§ Required tasks
A – Please rewrite the paragraph beginning "The construction of expressways" from the infrastructure passage as a short bulleted list that keeps its main facts.
B – Carry the infrastructure passage forward from its final sentence.

§ Source text
-------------------------

The construction of expressways connecting Delhi with districts in Purvanchal and Agra with Lucknow, two airports, the Lucknow metro system, the Defence Industrial Corridor, and other urbanization projects have improved an infrastructure system that was lagging even further behind in the late 1990s and early 2000s. Between 2017 and 2020, the gross value add of construction in UP outpaced the national average by 5.1% to 4.2% while the state’s share of exports increased from 4.5% in 2016-17 to 5.6% in 2019-20. Health infrastructure and staffing also improved significantly between 2015, when there was a nearly 37% shortfall in doctors at public health clinics statewide, and 2020, when that shortfall had been reduced to just 4.2%. These improvements are notable and demonstrate the current state government’s commitment to improving infrastructure across the board, but there is still a long way to go. NITI Aayog’s recent report on export preparedness among states rated UP’s infrastructure at 58.8 and its transport connectivity at 51.91 out of 100.

-------------------------

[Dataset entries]
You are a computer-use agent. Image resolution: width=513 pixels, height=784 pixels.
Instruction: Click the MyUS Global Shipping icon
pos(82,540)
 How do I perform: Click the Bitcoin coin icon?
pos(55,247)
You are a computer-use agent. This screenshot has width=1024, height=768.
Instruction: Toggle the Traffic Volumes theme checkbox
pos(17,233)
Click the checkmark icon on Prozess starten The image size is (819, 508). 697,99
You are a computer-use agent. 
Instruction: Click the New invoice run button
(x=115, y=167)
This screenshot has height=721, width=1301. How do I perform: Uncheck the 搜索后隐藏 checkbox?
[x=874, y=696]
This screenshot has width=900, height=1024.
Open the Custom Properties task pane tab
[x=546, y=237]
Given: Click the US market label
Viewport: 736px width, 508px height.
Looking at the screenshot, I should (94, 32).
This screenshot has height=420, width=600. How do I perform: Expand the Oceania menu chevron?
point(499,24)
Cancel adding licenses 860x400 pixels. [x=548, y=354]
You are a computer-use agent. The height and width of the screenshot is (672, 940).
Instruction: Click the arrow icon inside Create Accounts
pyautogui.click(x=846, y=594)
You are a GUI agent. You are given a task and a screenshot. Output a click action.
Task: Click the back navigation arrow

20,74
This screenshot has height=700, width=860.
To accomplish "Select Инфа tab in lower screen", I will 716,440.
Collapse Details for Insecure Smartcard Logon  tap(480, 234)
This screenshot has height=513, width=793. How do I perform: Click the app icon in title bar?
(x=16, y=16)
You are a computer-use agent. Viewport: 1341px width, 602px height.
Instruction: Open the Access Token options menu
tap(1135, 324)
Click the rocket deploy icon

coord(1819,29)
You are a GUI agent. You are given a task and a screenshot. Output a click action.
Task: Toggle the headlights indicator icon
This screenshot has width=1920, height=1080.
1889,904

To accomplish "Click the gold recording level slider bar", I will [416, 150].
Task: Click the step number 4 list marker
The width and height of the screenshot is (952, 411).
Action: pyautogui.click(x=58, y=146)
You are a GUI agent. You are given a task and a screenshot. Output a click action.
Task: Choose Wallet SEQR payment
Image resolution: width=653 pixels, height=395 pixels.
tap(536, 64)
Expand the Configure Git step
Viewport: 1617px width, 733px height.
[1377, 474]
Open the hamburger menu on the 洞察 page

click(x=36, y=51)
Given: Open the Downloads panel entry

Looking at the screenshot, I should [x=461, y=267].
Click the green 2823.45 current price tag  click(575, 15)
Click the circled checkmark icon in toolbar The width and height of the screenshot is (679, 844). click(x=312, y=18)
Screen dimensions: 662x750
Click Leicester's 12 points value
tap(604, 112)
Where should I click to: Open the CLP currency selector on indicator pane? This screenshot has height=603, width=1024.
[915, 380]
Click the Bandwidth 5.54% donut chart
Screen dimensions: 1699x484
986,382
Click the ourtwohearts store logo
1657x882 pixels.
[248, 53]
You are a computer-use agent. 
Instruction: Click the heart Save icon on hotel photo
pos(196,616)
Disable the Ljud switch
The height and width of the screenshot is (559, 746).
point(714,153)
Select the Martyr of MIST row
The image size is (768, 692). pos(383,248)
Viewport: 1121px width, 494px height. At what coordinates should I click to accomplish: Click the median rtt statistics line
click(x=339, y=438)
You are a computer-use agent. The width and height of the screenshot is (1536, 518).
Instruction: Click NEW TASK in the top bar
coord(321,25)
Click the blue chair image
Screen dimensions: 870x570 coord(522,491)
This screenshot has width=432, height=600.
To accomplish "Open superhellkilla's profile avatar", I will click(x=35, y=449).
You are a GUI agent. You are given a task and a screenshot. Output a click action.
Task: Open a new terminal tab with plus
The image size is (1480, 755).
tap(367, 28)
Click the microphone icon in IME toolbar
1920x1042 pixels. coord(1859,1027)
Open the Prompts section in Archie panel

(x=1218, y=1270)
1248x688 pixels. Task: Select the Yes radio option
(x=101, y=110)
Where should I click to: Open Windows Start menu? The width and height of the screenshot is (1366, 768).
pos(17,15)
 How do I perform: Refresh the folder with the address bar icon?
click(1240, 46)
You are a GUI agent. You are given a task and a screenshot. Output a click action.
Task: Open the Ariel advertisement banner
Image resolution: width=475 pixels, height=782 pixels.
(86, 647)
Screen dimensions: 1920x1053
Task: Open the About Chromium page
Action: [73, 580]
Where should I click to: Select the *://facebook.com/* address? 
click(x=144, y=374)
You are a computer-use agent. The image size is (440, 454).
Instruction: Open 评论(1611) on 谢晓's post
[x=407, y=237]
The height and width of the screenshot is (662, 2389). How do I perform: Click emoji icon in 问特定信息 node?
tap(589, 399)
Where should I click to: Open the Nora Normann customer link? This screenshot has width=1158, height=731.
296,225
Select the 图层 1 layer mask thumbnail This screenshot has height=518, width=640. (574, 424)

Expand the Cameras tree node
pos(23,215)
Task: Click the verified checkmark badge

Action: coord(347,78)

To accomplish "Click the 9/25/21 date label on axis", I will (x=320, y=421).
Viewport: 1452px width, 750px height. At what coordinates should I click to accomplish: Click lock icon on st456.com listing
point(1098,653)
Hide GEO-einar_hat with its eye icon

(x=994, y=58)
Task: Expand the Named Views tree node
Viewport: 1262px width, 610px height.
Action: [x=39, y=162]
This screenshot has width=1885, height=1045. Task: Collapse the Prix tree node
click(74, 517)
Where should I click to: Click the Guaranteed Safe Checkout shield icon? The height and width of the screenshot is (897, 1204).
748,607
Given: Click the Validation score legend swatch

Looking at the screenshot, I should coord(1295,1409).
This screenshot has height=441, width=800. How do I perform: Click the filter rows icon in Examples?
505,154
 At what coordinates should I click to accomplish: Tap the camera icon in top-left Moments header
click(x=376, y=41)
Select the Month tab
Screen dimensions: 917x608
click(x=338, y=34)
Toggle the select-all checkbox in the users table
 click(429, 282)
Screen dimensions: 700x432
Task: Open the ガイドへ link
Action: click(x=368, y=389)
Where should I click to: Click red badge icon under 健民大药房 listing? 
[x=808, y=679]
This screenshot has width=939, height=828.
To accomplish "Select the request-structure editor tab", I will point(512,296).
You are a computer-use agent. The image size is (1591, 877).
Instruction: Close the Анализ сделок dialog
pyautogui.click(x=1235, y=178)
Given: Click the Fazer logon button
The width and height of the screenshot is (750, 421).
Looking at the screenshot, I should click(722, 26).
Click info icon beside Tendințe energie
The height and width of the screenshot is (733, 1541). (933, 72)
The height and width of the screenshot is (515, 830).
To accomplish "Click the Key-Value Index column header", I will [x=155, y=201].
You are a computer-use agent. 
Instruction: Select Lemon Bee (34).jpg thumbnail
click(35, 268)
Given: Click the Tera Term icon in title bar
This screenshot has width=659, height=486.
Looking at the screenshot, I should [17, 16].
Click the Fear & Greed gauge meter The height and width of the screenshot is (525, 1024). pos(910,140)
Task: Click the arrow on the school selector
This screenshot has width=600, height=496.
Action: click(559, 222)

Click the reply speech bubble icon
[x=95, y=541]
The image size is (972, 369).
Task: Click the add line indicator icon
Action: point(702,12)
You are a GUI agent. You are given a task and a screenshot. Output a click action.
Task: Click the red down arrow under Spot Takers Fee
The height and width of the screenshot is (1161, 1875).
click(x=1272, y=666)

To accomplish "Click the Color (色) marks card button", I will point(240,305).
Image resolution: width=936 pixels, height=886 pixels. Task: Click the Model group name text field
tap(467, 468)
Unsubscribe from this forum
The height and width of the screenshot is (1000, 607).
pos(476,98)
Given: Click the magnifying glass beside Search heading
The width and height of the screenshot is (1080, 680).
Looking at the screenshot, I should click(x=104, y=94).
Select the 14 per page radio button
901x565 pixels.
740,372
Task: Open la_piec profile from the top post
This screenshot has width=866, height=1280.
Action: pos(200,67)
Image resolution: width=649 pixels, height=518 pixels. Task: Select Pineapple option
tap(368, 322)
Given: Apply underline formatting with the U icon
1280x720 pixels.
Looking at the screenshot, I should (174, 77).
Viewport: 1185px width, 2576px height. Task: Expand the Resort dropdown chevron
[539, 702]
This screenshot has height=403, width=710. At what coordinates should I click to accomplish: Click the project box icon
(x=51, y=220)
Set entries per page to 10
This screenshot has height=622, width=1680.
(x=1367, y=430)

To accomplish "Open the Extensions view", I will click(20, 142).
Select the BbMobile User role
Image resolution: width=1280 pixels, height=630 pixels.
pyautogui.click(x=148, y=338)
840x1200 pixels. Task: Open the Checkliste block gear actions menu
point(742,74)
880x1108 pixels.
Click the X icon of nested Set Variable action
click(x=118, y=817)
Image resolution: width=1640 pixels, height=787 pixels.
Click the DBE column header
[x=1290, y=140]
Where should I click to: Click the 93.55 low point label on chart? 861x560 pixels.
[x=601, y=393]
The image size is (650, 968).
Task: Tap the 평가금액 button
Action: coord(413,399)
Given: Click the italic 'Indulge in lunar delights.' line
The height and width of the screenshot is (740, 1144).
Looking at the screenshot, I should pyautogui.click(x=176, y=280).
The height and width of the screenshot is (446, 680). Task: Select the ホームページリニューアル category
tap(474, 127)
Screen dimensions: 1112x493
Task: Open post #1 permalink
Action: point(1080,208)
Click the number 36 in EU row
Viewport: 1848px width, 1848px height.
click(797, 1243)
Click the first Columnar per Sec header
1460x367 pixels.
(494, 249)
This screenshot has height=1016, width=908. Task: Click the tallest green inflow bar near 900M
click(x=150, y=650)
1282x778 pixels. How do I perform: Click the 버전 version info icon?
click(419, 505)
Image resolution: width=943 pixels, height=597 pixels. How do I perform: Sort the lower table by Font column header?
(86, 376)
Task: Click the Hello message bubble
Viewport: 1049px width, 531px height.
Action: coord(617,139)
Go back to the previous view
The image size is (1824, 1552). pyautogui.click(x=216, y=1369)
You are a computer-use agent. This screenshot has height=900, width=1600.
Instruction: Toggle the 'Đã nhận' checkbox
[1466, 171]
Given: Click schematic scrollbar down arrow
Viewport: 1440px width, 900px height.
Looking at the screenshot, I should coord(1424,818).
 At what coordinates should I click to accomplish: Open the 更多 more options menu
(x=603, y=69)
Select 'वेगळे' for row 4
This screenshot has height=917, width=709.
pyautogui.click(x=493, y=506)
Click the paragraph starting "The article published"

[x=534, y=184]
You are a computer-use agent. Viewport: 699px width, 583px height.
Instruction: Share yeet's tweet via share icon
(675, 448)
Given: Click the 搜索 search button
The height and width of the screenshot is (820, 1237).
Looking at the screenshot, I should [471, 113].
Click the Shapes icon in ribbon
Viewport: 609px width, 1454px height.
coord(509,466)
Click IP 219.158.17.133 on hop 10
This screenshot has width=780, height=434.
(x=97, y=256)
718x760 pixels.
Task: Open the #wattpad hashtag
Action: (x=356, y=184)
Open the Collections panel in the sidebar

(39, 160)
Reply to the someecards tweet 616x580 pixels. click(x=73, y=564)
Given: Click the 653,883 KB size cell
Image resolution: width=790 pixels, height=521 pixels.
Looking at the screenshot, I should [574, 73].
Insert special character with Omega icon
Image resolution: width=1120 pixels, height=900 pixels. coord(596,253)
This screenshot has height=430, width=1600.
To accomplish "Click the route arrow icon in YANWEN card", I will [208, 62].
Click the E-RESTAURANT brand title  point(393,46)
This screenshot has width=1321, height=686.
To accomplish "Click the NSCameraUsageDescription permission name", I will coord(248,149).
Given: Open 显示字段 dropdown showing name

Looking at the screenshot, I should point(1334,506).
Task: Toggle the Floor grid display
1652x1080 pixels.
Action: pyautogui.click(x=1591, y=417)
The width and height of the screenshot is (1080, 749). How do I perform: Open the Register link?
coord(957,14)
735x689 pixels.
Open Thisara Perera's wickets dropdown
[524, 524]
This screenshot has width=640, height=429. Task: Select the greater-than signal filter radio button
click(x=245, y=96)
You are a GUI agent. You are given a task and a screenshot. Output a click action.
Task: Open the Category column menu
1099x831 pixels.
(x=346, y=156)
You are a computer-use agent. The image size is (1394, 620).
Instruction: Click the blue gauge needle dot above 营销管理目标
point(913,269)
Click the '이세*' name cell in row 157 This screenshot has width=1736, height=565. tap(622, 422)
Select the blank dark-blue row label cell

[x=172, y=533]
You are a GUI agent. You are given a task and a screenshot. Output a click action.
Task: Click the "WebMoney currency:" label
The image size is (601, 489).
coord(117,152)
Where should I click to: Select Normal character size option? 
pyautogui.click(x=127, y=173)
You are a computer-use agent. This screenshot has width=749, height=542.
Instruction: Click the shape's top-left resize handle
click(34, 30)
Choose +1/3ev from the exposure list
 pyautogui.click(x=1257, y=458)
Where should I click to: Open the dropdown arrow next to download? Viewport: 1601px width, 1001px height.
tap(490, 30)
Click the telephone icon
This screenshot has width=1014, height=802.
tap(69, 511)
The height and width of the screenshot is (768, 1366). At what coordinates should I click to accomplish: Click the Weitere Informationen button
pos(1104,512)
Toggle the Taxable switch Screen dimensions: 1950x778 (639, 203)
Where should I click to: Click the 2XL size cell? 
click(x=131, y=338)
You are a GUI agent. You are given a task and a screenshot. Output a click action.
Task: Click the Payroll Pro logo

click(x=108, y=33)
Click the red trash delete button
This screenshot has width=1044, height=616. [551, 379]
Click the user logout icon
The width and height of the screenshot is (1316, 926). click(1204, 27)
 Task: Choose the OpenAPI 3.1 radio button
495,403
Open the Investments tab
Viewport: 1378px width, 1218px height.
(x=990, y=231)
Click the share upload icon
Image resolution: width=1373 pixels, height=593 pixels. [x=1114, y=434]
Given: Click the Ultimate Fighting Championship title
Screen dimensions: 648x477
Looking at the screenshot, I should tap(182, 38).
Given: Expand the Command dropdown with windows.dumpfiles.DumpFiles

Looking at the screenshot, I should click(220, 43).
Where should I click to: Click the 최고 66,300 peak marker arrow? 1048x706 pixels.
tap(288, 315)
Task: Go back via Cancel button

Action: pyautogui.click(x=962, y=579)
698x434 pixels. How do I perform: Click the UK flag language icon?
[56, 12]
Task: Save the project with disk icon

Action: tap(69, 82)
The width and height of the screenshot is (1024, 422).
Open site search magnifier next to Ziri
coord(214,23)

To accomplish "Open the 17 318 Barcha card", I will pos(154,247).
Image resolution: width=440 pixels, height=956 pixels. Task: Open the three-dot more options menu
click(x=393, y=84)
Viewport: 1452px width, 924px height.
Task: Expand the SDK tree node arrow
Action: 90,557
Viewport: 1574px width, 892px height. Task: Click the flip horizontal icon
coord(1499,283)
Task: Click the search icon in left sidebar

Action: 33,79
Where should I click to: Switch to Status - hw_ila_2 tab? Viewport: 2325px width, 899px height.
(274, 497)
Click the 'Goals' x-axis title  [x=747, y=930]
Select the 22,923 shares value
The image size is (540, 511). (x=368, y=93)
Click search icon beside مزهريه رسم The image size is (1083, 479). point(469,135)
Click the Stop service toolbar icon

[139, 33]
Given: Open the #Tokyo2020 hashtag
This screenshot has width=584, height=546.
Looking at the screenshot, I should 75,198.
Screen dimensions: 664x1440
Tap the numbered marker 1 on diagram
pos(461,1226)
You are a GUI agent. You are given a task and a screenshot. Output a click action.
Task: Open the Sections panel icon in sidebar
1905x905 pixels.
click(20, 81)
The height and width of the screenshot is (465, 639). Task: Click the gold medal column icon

-------------------------

§ Results
A –
- Expressways (Delhi to Purvanchal districts, Agra to Lucknow), two airports, the Lucknow metro, the Defence Industrial Corridor and other urbanization projects have improved UP's infrastructure, which lagged even further behind in the late 1990s and early 2000s.
- From 2017 to 2020, UP's construction gross value add grew 5.1%, against a national average of 4.2%.
- UP's share of exports rose from 4.5% in 2016-17 to 5.6% in 2019-20.
- The shortfall in doctors at public health clinics statewide fell from nearly 37% in 2015 to 4.2% in 2020.
- These gains show the state government's commitment to infrastructure, but much remains to be done.
- NITI Aayog's export preparedness report scored UP at 58.8 out of 100 for infrastructure and 51.91 for transport connectivity.

B –
The final pieces of UP’s socio-economic landscape to be covered in this paper are the status of marginalized groups, including women, Scheduled Castes (SC), and Scheduled Tribes (ST). There are more than 65 SC communities and more than 15 STs in UP, following the passage of a bill to amend the list of STs in the state. The socio-economic conditions for these groups are broadly in line with those facing similar communities around the country. Nationally, SCs have the highest rates of unemployment across age groups and education levels. They face high rates of poverty as a result and have lower levels of education and literacy; poor housing, sanitation, and a lack of or insufficient levels of health care; and little or no representation either in government or at the voting booth. Certain forest-dwelling tribes in UP only gained voting rights in 2015 and began receiving government services and access to government schemes in 2017. Some experts have argued that 45-50 marginalized communities in UP were not receiving any benefits from the government as recently as 2016; their relatively small numbers and lack of political voice or capital rendered them effectively invisible to any major political party.


That said, the State Government has demonstrated its intention to begin to change that, as we’ll see in the following paper.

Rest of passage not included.